(Beginning of Data records)
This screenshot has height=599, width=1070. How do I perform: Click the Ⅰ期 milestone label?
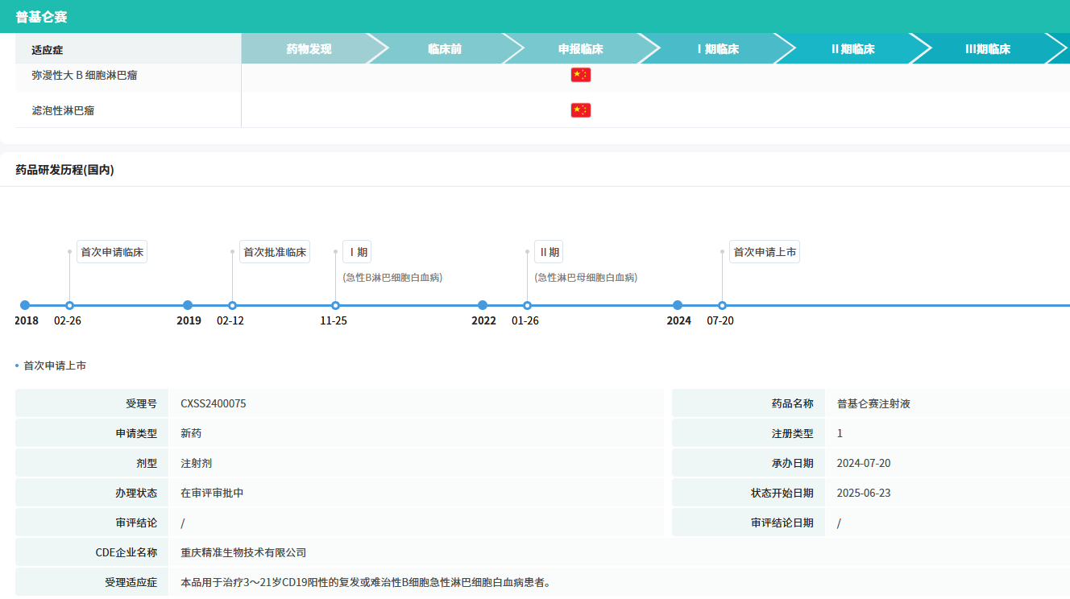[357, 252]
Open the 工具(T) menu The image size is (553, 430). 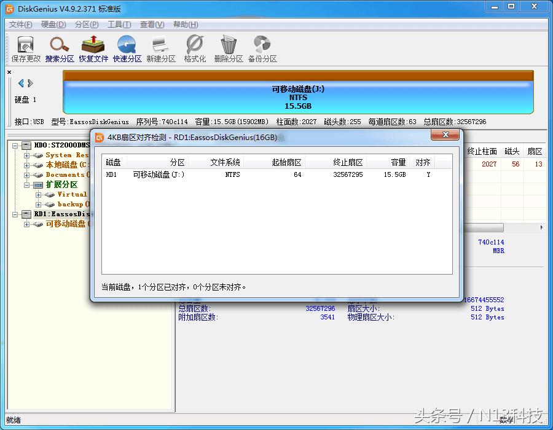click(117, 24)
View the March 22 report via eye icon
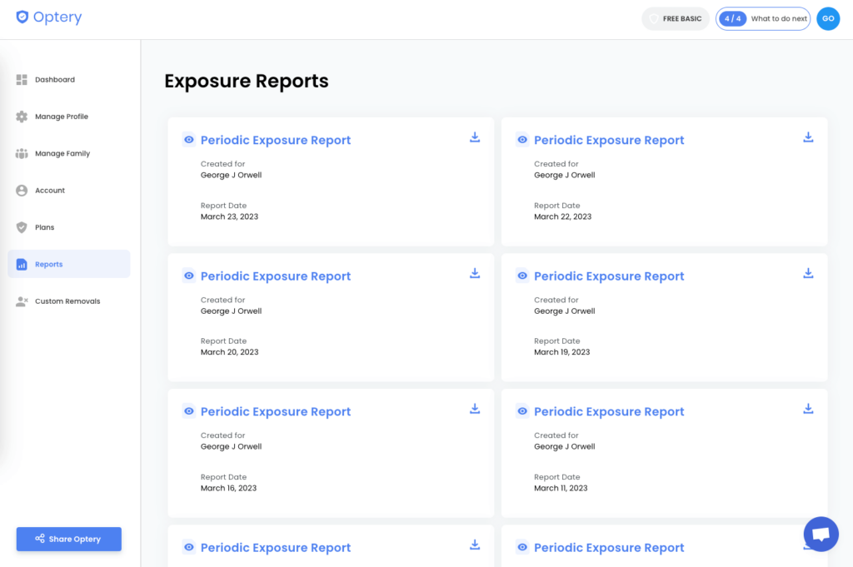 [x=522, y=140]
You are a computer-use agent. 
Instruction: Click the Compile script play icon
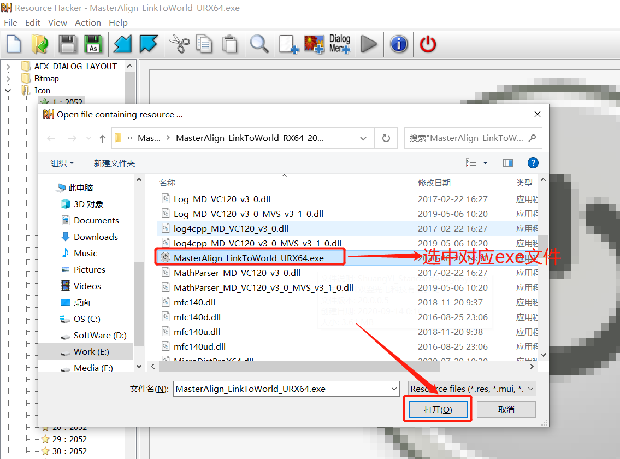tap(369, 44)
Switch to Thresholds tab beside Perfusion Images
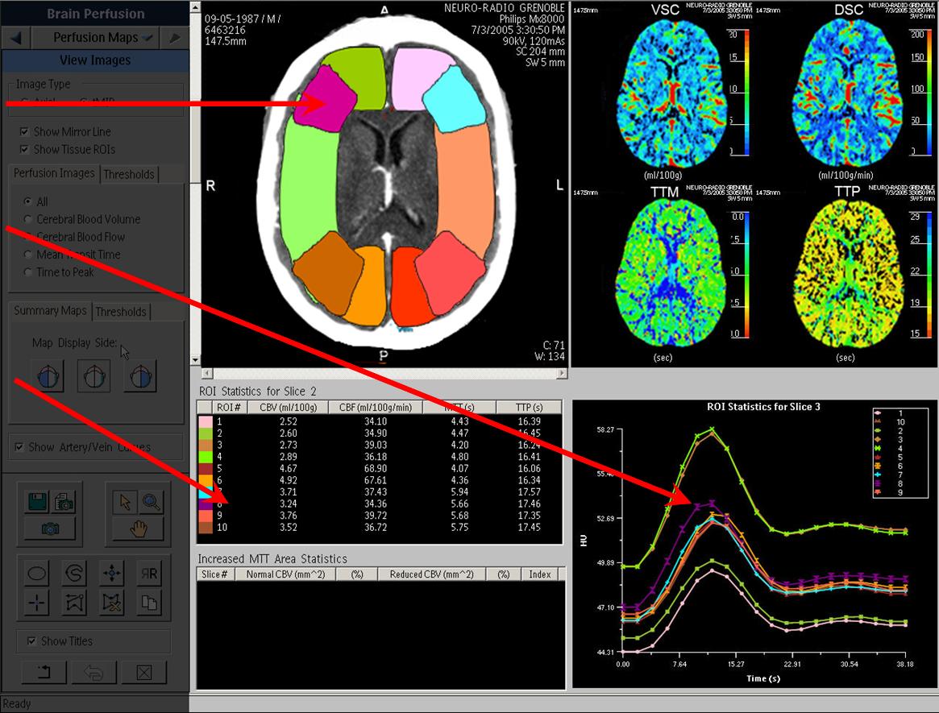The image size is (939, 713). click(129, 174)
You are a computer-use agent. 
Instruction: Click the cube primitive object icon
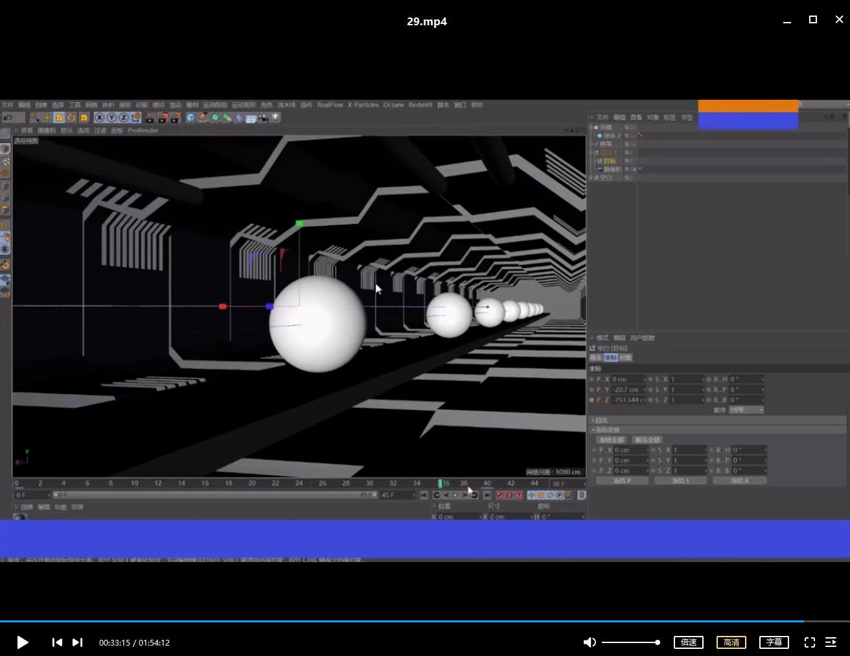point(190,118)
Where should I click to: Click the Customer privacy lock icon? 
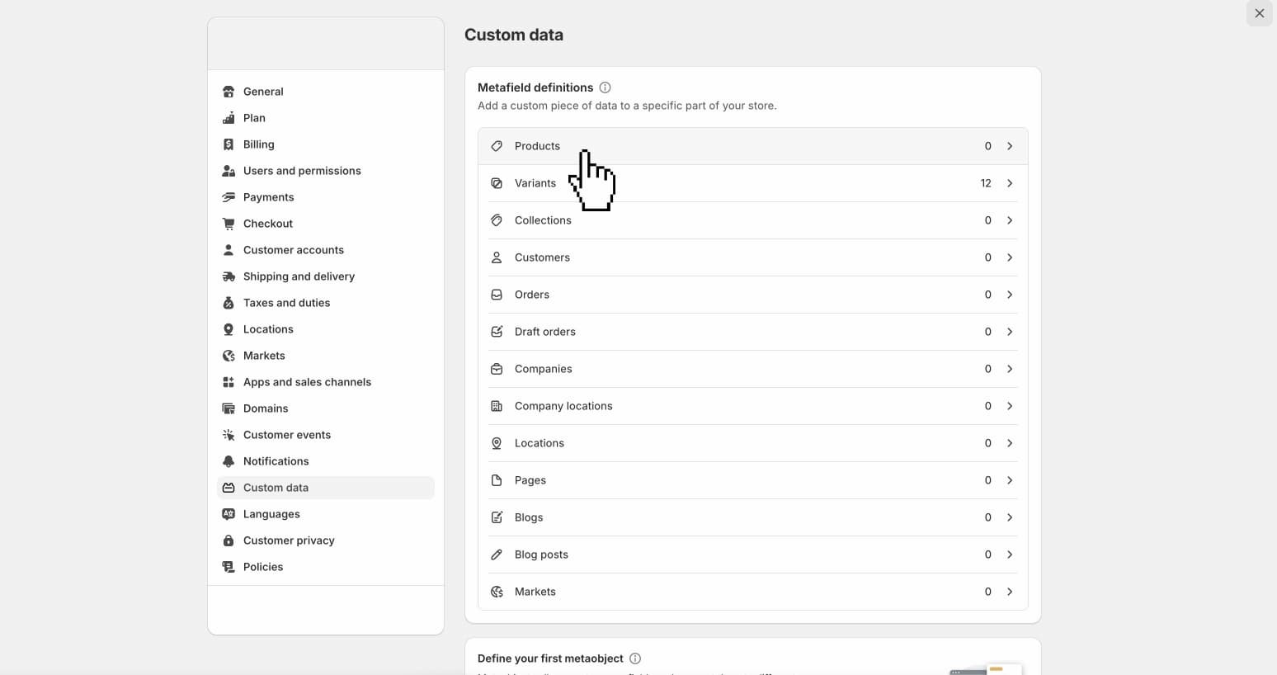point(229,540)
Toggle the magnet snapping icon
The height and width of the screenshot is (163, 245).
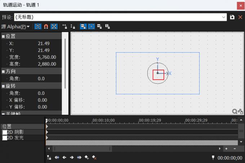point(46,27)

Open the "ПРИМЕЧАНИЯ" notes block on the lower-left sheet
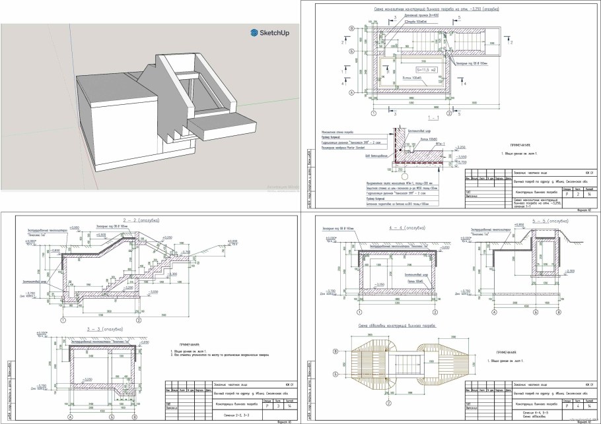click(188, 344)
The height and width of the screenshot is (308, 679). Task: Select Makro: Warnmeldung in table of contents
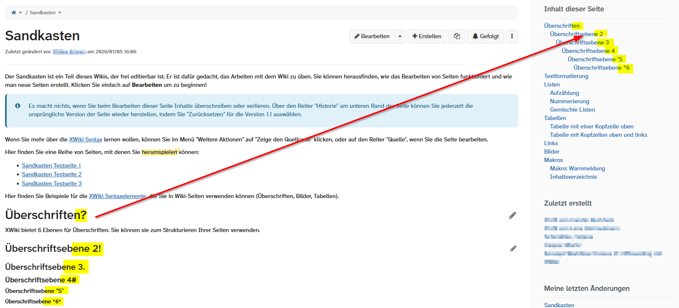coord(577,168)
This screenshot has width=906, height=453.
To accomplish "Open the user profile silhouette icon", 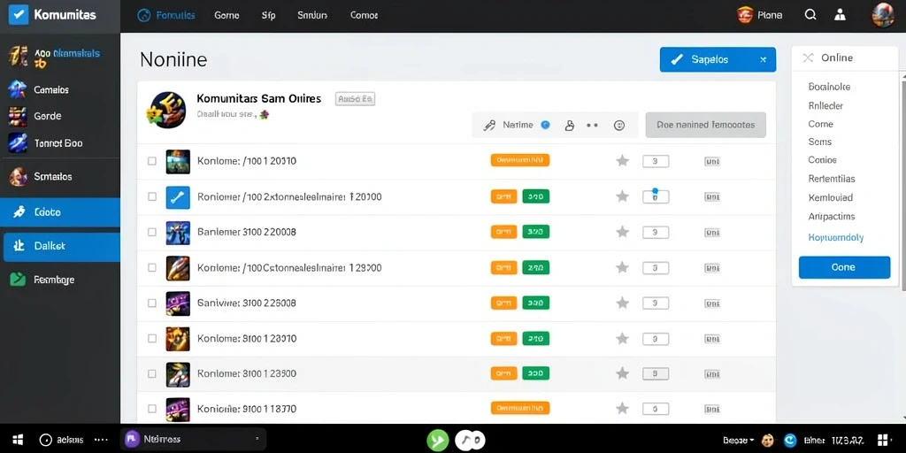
(End of Data records)
--- Exercise goal ---
The answer must be the lines above from the line that contains "the lower-left sheet" to the final line of the data, word for word, with no pictures.

--- Output below ---
Open the "ПРИМЕЧАНИЯ" notes block on the lower-left sheet
click(188, 344)
The height and width of the screenshot is (308, 679). Task: Select Makro: Warnmeldung in table of contents
coord(577,168)
This screenshot has width=906, height=453.
To accomplish "Open the user profile silhouette icon", 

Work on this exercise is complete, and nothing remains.